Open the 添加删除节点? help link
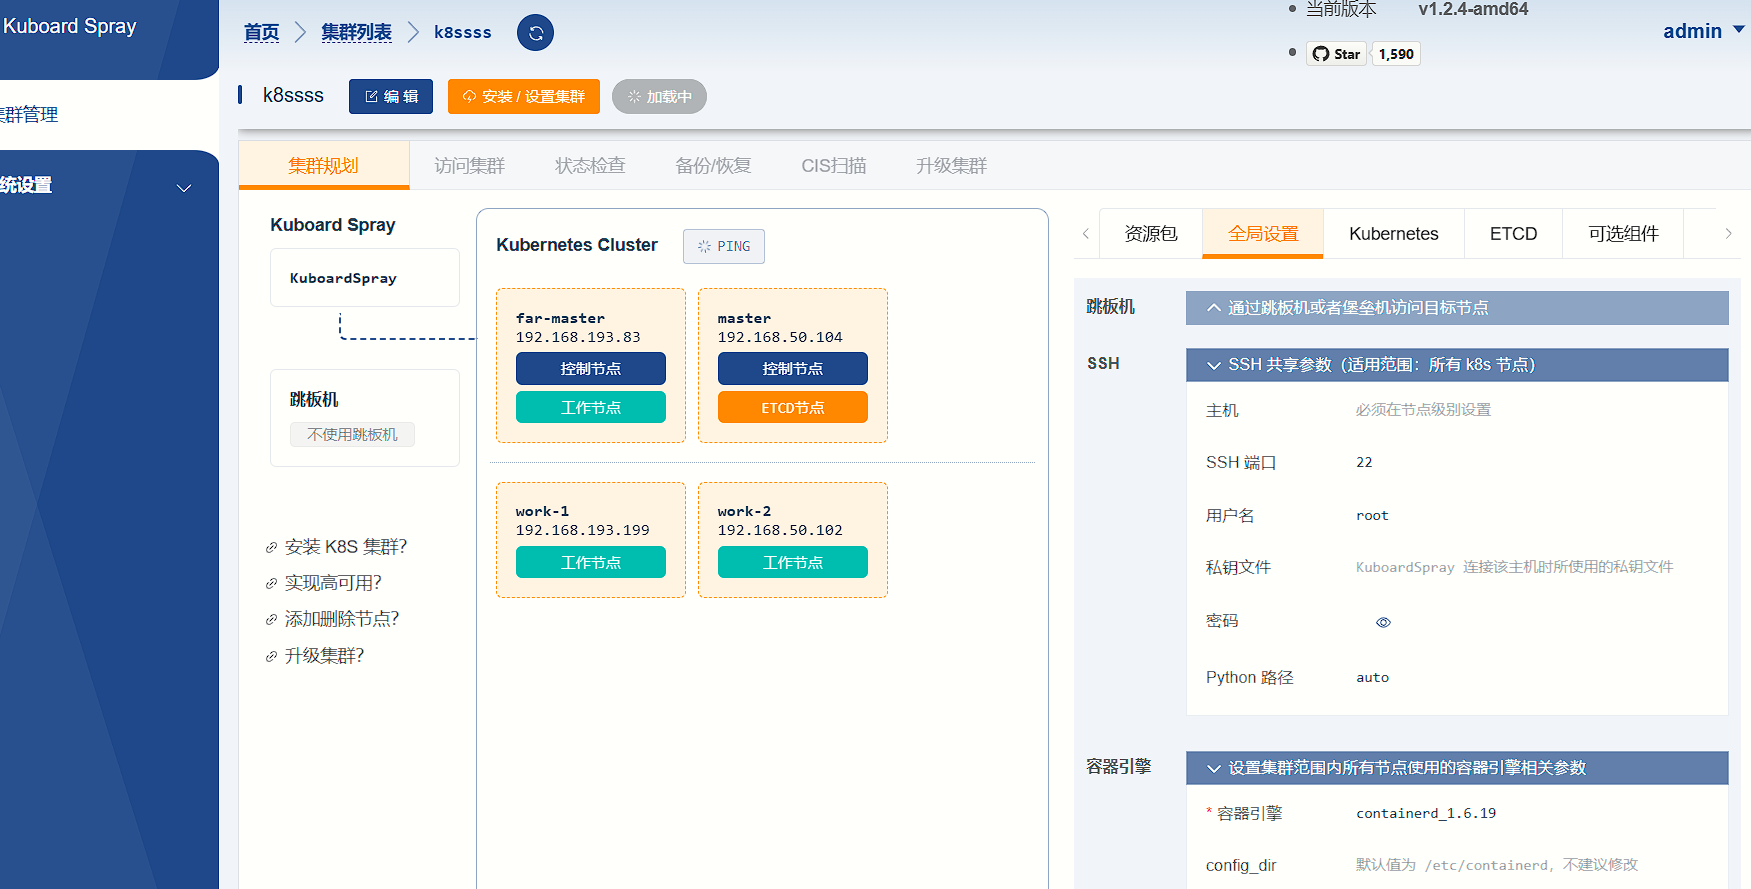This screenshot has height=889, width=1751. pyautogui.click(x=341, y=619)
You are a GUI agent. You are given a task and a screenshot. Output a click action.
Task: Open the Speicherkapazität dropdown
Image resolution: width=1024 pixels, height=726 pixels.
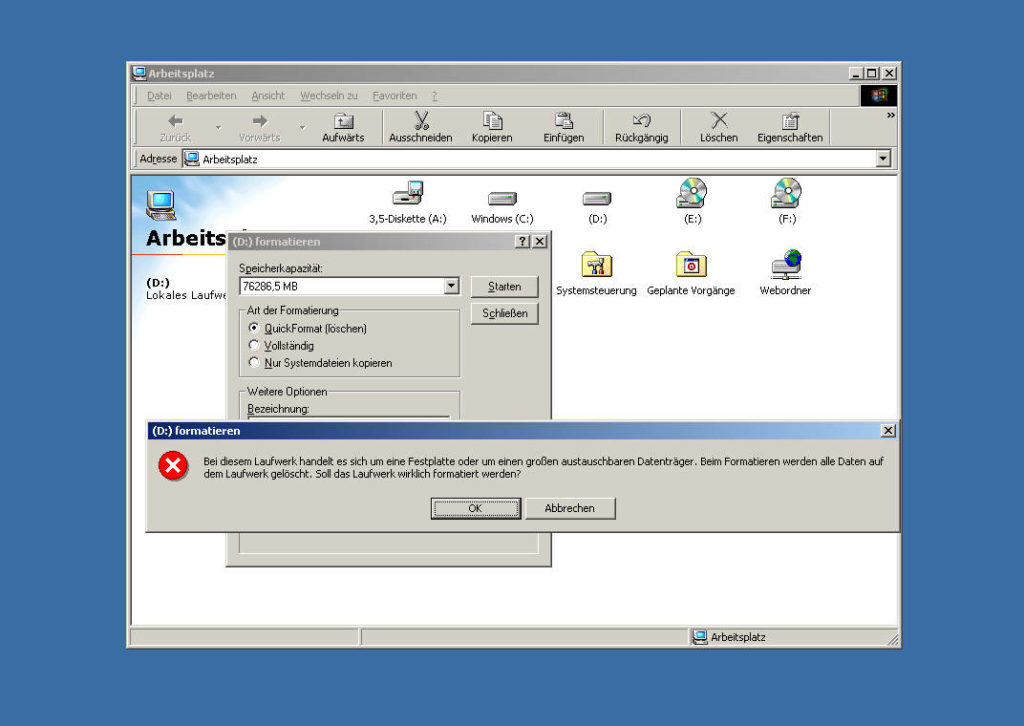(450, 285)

###

* **TASK BRIEF**
Return the entries verbatim, pictures excluded.

* **ANSWER TO THE PROBLEM**
Open the 添加删除节点? help link
This screenshot has height=889, width=1751. pyautogui.click(x=341, y=619)
You are a GUI agent. You are given a task and a screenshot. Output a click action.
Task: Open the Speicherkapazität dropdown
Image resolution: width=1024 pixels, height=726 pixels.
(450, 285)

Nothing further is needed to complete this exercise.